There is now a broad consensus in this country, on both sides of the aisle, that it is time to, shall we say, “Tear down this rate.” Even President Barack Obama proposed lowering the Federal corporate rate to 28 percent. My guess is that President Obama did not make that proposal because he thought it would have no effect. This bipartisan consensus within the United States echoes what policymakers around the world have learned. In France, a country not exactly known for its long-standing devotion to supply-side economics, President Emmanuel Macron has proposed cutting the corporate tax rate to 25 percent. And France’s current corporate rate of 33 percent is already lower than ours. France joins such countries as Denmark, Sweden, and Greece – a country that recently elected an avowedly socialist government named the Coalition of the Radical Left or SYRIZA in Greek — in having lower corporate tax rates than our own. Let me repeat that: even the Coalition of the Radical Left in Greece, a country under deep austerity measures, understands the bucket leaks.
Against this backdrop, let’s look at President Trump’s Unified Framework for Tax Reform. First, the framework entails reforms to both the individual income tax system and the corporate tax system.
On the individual side, President Trump’s framework lowers the numbers of brackets to four rates: one of 0, one a 12 percent, another at 25, one at 35, and leaves the door open for an additional fifth higher marginal tax rate to ensure that the wealthy do not pay a lower share of taxes than they pay today. And don’t forget more people are eligible for the zero rate under this plan.

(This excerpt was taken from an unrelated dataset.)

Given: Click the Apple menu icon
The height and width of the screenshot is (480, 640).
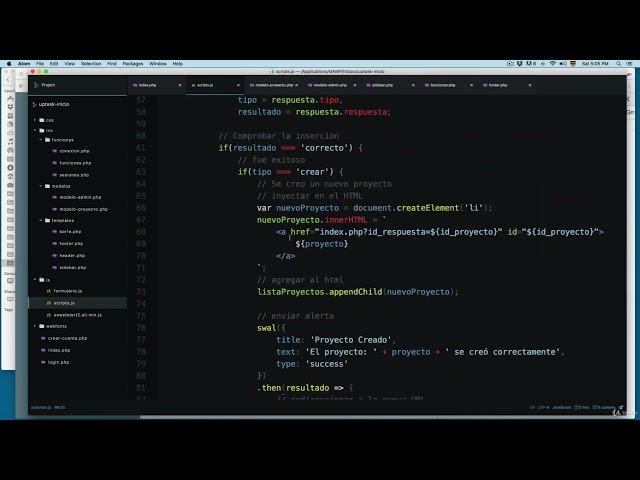Looking at the screenshot, I should point(11,63).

President Trump’s plan retains incentives for home mortgage interest and charitable contributions, but otherwise eliminates itemized deductions in favor of a doubling of the standard deduction. In pursuit of simplification, the Unified Framework repeals personal exemptions, and it enhances the Child Tax Credit by increasing its size and raising the income level at which it phases out, a reform that also eliminates the marriage penalty. Those who care for other dependents, like the elderly, will receive a new $500 non-refundable credit. The Alternative Minimum Tax and the Death Tax will both be eliminated. The idea is to simplify the system, end wasteful tax breaks, and eliminate loopholes. It is a simpler, fairer system that increases the base and lowers rates.

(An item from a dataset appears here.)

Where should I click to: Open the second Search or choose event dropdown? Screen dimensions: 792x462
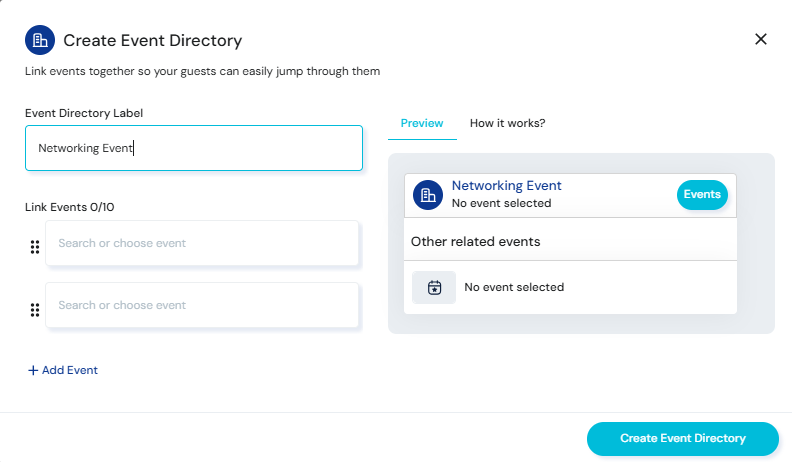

The Unified Framework also brings reform on the business side. It lowers the statutory corporate tax rate from 35 percent to 20 percent, below the average rate of the OECD. Firms will be able to immediately write-off the full cost of new investment in depreciable assets (other than structures) for at least five years. The R&D and low-income housing credits will remain. But most deductions for C-corporations will be eliminated at the discretion of the tax-writing committees. And the deductibility of net interest expenses will remain only in part for C-corps. The Unified Framework brings tax relief to the small and family-owned businesses conducted as sole proprietorships, partnerships, and S-corporations: their top marginal rate will be capped at 25 percent. Again, it increases the base and lowers rates – something we all agree is good policy.
This plan is pro-growth. On the individual side it is pro-work. When you get more of an economic input like work, you get more economic output – and you get more economic growth. And on the corporate side, companies will no longer be incentivized to offshore, and what they save in taxes should help raise corporate investment and wages.
So let’s put this in perspective given the bipartisan history I just discussed.
On the individual side, we are broadening the base and lowering rates, which is the approach that has received so much praise in these halls over the years. Given the overall revenue targets, Chairmen Brady and Hatch are working with the professional staff and the Members of their Committees to place the brackets and other details at a fiscally responsible level. There are enough degrees of freedom that outside bodies, like the TPC, can easily use this time to opine about where the brackets should be, and whether an additional top rate is needed. It is hard to imagine a better set-up for bipartisanship. But it would be better to opine making sure that growth effects are included, because as I mentioned at the beginning of my speech, if you don’t believe tax rates push the economy one way or another, you may as well close up shop.
On the corporate side, we are just responding to the global consensus that corporate tax rates are harmful generally and particularly for the U.S., given how uncompetitive our rates are. You might have noticed, over the years, that I have some pretty strong opinions about corporate taxation, and how much it ultimately ends up hurting American workers and their families.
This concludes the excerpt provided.